[Extracted records Boundary: Start]
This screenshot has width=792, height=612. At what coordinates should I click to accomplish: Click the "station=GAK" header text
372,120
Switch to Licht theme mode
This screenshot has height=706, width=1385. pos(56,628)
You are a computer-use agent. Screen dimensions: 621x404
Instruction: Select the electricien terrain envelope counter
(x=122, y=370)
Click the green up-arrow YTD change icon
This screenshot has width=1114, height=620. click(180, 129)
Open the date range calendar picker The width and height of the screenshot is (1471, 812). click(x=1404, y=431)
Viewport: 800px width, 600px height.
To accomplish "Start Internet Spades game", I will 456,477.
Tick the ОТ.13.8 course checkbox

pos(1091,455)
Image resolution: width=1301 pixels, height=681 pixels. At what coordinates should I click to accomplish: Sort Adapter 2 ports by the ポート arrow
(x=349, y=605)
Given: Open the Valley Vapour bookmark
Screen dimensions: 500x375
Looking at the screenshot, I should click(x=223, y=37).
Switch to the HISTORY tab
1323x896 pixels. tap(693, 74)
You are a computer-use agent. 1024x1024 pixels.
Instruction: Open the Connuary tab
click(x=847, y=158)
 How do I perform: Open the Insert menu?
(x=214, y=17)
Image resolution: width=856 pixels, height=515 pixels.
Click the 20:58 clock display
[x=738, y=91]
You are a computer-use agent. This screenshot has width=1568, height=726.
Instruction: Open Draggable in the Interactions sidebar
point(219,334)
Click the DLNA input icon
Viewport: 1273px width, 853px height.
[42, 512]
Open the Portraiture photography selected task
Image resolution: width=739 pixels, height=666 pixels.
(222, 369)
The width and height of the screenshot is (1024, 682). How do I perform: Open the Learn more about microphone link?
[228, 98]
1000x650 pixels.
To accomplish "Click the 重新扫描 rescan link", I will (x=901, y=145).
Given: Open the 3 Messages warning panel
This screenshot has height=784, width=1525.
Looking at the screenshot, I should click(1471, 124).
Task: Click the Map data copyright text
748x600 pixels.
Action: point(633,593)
[Extracted records Boundary: End]
> _Exercise description_: Apply a filter for "Given" to the data above, then copy each line that matches.

> _Your response_:
Given: Open the Valley Vapour bookmark
Given: Open the 3 Messages warning panel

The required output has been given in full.